**Instructions:**
A – Answer these questions about the market volatility piece:
(i) In what year did Archie Bell and the Drells release "Tighten Up"?
(ii) In which month did market volatility reach extreme levels, and into which month did it continue?
(iii) What kind of mechanism does the piece call the stock market?
B – Reproduce word for word the stretch of the market volatility piece from "The stock market is a" through "should you do?".
[START OF Source]
Market Volatility – Tighten Up Investor

Tighten up, Investor
In 1968, Archie Bell and the Drells unleashed a hit song called “Tighten Up.”  More about the song later.  With market volatility hitting extreme levels in October and continuing into November, I’m fielding more calls, emails, and questions, not only from clients from readers of my newsletters and website.  After months of market calm, many investors ask what is happening now?  I will normally tell them that they need to tighten up, which normally brings a moment of silence on the phone or a blank stare.  Normally, when you’ve had a good multiyear bull market like we’ve had the last eight or nine years, investors tend to become complacent and compliant.  Well, the last couple of months has reminded people what goes up can go down.

The stock market is a pricing mechanism, which finds the price of stock between sellers and buyers.  It changes almost daily.  It appears to many investment advisors, including myself, the market may see a recession in the next couple of years.  It’s not a done deal, but the chance of a recession is higher than it was a couple of months ago.  The stock market is factoring that in now.  So, what should you do?
[END OF Source]
[START OF Dataset records]
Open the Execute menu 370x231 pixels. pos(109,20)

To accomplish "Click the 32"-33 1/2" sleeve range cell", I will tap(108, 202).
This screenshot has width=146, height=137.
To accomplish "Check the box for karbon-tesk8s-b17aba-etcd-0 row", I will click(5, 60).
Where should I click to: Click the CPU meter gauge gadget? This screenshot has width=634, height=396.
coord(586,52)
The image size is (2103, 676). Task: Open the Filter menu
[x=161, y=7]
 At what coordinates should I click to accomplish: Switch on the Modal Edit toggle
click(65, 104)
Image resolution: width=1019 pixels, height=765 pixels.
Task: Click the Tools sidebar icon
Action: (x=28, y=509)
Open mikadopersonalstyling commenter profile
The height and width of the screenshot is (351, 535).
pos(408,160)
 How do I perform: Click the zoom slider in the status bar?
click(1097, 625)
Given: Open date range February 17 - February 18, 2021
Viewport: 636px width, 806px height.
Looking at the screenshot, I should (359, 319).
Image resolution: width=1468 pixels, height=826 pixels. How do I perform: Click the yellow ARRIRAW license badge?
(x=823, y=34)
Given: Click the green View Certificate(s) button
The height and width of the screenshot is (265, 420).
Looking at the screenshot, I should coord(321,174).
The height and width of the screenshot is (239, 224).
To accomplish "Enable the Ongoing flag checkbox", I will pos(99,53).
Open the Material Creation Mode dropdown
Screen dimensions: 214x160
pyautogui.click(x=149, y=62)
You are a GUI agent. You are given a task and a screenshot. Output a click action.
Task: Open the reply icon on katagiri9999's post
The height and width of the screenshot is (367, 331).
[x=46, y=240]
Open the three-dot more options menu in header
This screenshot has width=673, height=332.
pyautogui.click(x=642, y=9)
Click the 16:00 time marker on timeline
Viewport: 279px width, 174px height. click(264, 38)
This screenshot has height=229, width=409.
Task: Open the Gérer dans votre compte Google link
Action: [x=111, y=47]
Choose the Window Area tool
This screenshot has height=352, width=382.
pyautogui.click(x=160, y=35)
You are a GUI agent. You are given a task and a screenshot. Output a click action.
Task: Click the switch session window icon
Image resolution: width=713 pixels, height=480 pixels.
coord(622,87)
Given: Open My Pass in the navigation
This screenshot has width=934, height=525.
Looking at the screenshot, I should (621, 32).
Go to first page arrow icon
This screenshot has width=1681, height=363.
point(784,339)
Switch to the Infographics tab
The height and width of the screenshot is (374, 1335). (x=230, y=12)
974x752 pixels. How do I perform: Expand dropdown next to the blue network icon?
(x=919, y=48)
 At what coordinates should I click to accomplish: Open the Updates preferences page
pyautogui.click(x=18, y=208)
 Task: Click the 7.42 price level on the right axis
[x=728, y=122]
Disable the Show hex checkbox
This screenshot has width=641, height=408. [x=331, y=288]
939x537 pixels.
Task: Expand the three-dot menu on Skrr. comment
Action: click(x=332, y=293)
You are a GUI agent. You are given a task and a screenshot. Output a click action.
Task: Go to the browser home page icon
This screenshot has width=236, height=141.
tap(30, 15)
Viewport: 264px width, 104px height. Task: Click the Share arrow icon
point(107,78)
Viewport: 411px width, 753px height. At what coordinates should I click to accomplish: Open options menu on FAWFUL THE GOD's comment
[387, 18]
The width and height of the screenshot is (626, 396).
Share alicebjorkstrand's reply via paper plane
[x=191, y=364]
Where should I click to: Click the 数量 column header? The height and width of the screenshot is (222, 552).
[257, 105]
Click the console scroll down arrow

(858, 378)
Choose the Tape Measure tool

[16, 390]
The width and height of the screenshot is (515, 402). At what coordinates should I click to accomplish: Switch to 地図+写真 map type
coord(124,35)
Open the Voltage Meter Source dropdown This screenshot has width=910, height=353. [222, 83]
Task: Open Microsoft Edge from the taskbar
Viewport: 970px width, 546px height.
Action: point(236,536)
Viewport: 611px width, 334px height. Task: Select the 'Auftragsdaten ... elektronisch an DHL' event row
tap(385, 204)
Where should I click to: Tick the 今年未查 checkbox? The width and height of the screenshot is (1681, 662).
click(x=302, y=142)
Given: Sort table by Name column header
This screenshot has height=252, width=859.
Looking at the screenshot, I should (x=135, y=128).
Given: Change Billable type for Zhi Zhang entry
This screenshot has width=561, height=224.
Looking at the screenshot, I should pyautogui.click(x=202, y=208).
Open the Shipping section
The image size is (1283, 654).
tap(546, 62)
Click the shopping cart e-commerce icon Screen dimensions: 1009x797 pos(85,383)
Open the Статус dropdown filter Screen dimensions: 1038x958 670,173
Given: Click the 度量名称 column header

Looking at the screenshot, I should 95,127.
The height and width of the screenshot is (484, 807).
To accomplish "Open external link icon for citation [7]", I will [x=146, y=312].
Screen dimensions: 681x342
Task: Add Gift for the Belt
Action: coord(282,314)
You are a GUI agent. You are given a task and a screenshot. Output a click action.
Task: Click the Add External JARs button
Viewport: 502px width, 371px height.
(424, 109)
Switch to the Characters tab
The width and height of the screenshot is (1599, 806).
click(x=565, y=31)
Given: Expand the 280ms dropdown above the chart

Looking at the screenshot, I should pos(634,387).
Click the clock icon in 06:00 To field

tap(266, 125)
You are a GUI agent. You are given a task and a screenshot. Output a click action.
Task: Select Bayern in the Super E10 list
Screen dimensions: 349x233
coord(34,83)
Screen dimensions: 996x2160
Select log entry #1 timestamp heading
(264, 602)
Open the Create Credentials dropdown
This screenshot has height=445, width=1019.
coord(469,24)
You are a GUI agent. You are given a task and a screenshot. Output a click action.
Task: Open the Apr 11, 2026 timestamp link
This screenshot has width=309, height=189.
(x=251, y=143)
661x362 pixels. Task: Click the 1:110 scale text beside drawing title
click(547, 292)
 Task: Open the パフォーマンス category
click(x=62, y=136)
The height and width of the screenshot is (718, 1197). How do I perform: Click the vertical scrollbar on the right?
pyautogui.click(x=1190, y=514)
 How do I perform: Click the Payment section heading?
[END OF Dataset records]
**Expected answers:**
A –
(i) 1968
(ii) It reached extreme levels in October and continued into November.
(iii) A pricing mechanism, which finds the price of stock between sellers and buyers.

B –
The stock market is a pricing mechanism, which finds the price of stock between sellers and buyers.  It changes almost daily.  It appears to many investment advisors, including myself, the market may see a recession in the next couple of years.  It’s not a done deal, but the chance of a recession is higher than it was a couple of months ago.  The stock market is factoring that in now.  So, what should you do?